The company failed to adequately inform individuals or obtain valid consent where required. The data was then used for credit scoring and shared with third parties—without meeting GDPR transparency obligations.

Ruling

The Dutch Data Protection Authority (Autoriteit Persoonsgegevens) found that Experian had:

• Violated transparency requirements, by not informing individuals how their data would be used

• Lacked a sufficient legal basis for multiple processing activities

Penalty

€2,700,000

Lesson Learned

Organizations handling consumer data must ensure that individuals are informed clearly and accurately, have provided valid consent when necessary, and understand how and where their personal data will be used.

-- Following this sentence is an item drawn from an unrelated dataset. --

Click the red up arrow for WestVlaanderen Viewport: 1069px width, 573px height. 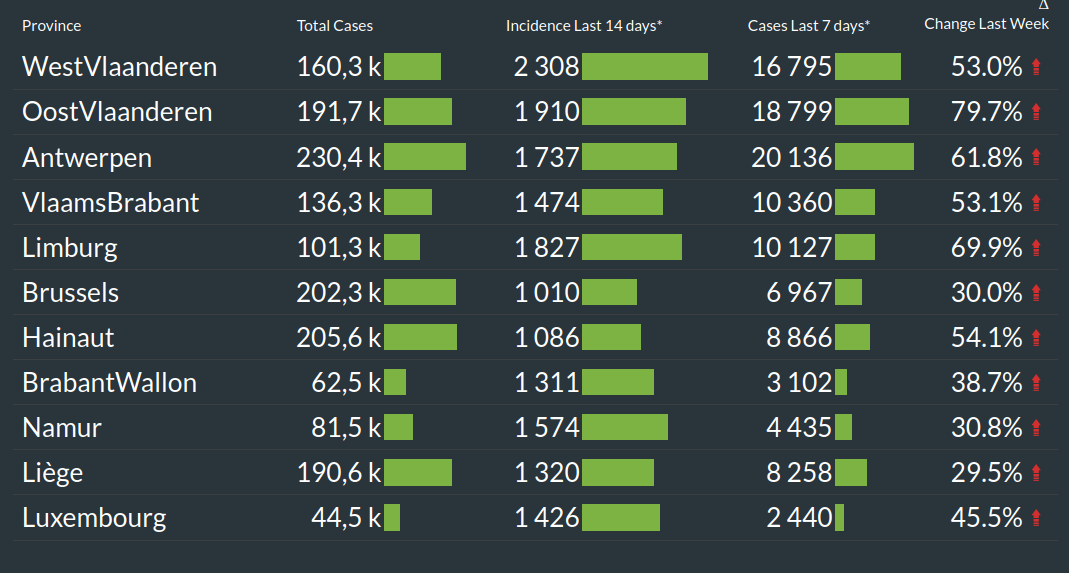pos(1036,67)
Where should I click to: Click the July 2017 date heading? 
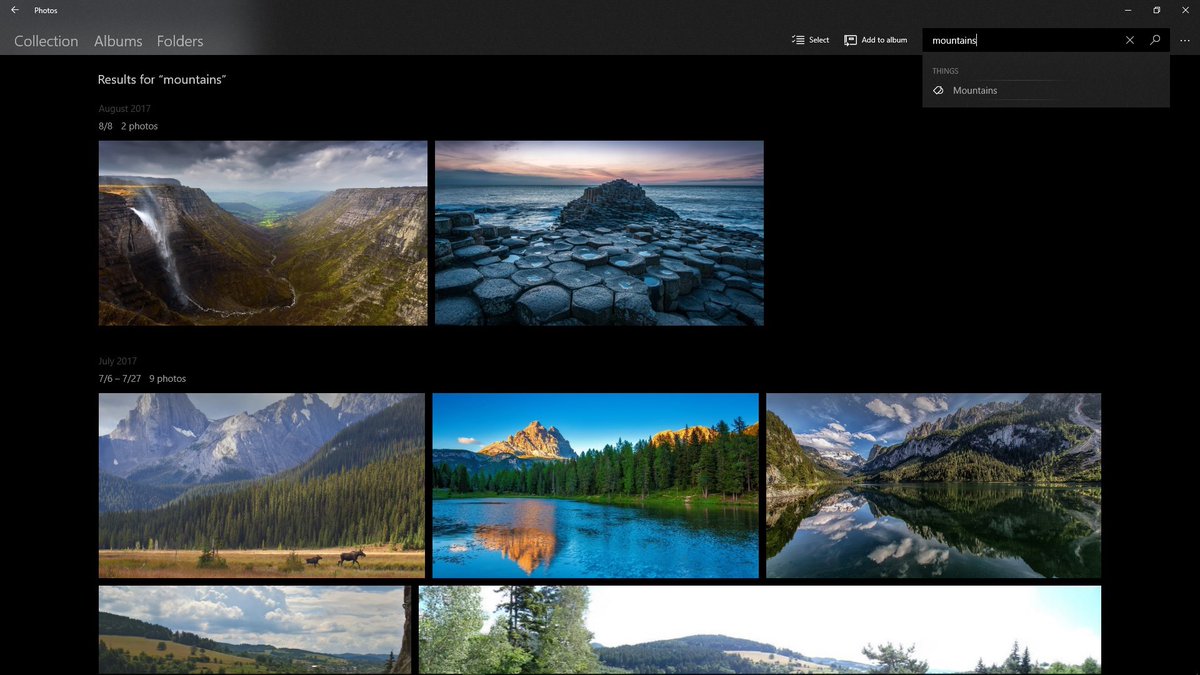coord(118,361)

Conclusion: The Global Message of GDPR Enforcement

Across these major cases, several themes consistently emerge:

• Transparency is non-negotiable

• A lawful basis for processing must always be established and documented

• International transfers require strong and demonstrable safeguards

• Special protections for minors are essential

• Regulators are increasingly willing to impose large penalties and corrective orders

As GDPR enforcement continues to intensify across Europe, companies—especially those operating globally—must embed privacy-by-design, maintain rigorous compliance frameworks, and invest in robust governance practices to protect personal data throughout all stages of processing.